A advogada argentina Agostina Páez, ré por injúria racial após ofensas a funcionários de um bar em Ipanema, na zona sul do Rio de Janeiro, já está de volta ao seu país. A saída foi autorizada pela Justiça do Rio na terça-feira, 31, com a devolução do passaporte e a retirada da tornozeleira eletrônica, embora o processo siga em andamento.
Segundo informações divulgadas pela imprensa argentina, Agostina pousou em Buenos Aires na noite de quarta-feira, 1º. À imprensa local, ela afirmou estar arrependida de ter reagido de forma inadequada no episódio. O caso ocorreu em 14 de janeiro deste ano, em um bar da Rua Vinícius de Moraes, quando a advogada discutiu com funcionários após alegar uma cobrança indevida na conta.
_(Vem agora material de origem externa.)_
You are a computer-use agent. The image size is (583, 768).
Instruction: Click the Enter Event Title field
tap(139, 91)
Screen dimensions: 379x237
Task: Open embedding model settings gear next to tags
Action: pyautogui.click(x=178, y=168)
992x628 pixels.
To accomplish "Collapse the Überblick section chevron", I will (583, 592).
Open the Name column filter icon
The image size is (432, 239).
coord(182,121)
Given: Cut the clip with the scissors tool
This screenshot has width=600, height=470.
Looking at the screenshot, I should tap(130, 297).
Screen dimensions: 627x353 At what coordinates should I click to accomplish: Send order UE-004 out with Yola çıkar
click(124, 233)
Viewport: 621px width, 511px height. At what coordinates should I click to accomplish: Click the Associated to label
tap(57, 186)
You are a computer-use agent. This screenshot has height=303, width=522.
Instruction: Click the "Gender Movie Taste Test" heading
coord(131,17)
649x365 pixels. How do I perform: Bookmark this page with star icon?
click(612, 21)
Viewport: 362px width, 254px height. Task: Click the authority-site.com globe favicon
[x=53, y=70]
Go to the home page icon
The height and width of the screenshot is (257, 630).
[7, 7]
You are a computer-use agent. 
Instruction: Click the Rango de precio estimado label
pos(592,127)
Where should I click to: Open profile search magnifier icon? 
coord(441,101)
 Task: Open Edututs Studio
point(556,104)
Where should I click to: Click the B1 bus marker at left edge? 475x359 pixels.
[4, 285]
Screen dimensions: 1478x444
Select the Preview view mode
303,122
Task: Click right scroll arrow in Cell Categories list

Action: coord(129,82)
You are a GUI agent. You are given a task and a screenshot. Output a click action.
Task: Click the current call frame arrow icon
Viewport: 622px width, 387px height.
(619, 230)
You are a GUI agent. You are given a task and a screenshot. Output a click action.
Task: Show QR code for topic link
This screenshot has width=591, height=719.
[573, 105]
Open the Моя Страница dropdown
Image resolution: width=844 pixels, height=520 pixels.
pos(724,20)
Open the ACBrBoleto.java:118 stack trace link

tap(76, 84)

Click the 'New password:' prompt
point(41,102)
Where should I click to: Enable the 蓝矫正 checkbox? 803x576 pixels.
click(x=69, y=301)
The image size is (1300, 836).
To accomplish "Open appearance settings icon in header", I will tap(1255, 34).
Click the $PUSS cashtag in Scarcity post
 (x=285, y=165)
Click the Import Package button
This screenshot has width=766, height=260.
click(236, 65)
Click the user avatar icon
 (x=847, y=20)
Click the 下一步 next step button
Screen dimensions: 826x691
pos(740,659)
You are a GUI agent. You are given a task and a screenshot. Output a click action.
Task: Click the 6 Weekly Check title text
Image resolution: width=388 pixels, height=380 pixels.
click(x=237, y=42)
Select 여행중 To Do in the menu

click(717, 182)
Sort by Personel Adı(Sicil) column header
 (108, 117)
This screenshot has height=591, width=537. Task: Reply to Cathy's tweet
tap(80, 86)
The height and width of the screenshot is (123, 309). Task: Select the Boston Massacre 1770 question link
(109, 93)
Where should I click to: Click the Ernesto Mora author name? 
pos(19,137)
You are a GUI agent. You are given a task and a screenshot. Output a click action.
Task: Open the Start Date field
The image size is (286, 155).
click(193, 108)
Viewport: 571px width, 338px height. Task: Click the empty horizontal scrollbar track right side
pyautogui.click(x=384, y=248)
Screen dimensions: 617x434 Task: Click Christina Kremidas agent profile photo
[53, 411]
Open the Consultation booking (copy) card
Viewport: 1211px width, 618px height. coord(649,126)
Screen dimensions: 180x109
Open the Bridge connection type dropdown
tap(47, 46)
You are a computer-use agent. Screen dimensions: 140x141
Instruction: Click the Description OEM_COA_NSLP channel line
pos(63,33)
De acordo com a denúncia, a estrangeira usou termos pejorativos contra um trabalhador negro do estabelecimento e, ao deixar o local, teria empregado a palavra “mono”, que em espanhol significa macaco, além de imitar gestos do animal. A promotoria aponta ainda que houve novas ofensas racistas contra outros dois funcionários, o que levou à caracterização de três crimes.
Agostina chegou a ser presa por algumas horas no dia 6 de fevereiro, mas acabou solta sob a condição de usar tornozeleira eletrônica. Depois, ao cumprir as exigências judiciais e pagar uma fiança de R$ 97 mil, valor equivalente a 60 salários mínimos, recebeu autorização para deixar o Brasil.
A 8ª Câmara Criminal do Tribunal de Justiça determinou o pagamento da caução e outras medidas cautelares, sob relatoria do desembargador Luciano Silva Barreto. Apesar da liberação para retornar ao país natal, a advogada continua respondendo ao processo por injúria racial.
Fonte: ICL Notícias / Agência Brasil.